Era un mediodía de infierno. Mi escopeta tuvo una falla. El beneficio fue para un majestuoso cola blanca de seis puntas que venía hacia mí despreocupado. Había largado a los arreadores y perros por cientos de metros. Desde mi puesto, apunté y no hubo disparo. Recargué el arma, pensando que los cartuchos eran la causa. Tampoco. El ciervo se fue de tres saltos y se perdió entre la tristeza de los matorrales.

El sol atizaba el mundo. Las suelas de las botas ardían, el calor pasaba a las plantas de los pies. La sombra, lejos. Y sin agua. Nadie tenía gota alguna. Todos la habíamos consumido. Y el regreso implicaba una caminata de al menos tres horas. ¡Qué le vamos a hacer! A caminar.

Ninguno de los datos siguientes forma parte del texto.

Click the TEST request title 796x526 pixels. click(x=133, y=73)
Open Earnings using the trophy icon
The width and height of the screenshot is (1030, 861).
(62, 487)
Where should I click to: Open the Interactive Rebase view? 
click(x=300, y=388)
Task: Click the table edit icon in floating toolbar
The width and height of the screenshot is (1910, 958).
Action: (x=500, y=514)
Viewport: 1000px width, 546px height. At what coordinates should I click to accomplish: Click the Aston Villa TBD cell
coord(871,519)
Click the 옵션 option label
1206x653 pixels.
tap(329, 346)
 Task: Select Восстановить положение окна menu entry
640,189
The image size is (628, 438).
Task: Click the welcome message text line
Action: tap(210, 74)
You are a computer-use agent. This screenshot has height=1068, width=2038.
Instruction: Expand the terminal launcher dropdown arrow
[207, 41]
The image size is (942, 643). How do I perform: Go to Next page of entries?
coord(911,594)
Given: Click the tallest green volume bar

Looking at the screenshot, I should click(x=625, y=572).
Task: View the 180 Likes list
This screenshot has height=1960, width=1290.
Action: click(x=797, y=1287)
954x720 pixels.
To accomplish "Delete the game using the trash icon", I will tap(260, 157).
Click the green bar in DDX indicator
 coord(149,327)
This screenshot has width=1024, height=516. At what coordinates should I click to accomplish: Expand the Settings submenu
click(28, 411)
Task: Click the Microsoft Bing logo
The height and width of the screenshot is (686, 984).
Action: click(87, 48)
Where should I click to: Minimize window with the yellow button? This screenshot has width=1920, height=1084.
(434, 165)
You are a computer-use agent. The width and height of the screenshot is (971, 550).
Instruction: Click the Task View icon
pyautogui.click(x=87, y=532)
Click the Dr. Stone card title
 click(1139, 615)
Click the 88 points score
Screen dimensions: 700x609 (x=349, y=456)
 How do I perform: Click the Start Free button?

Nuestro amigo, ranchero de toda la vida, venadero indoblegable, nos guió a un lunar de árboles. -Aquí hay agua- dijo. Nadie la veía. Sonrió. Tomó el machete y pidió acercarnos. Dio un tajo diagonal a un bejuco y un agua limpia y clara brotó como de una pequeña manguera. Uno a uno, bebimos, tajo a tajo de aquel amial vegetal.

-No todos los bejucos dan agua buena. Hay que saber cuáles. Unos la dan amarga- nos advirtió. 

Bajamos con energía. Llegamos al arroyo, en el valle, y bebimos. Bebimos agua hasta saciarnos. No hubo venado. Ya tenía otro congelado para la cena de Navidad, esa noche.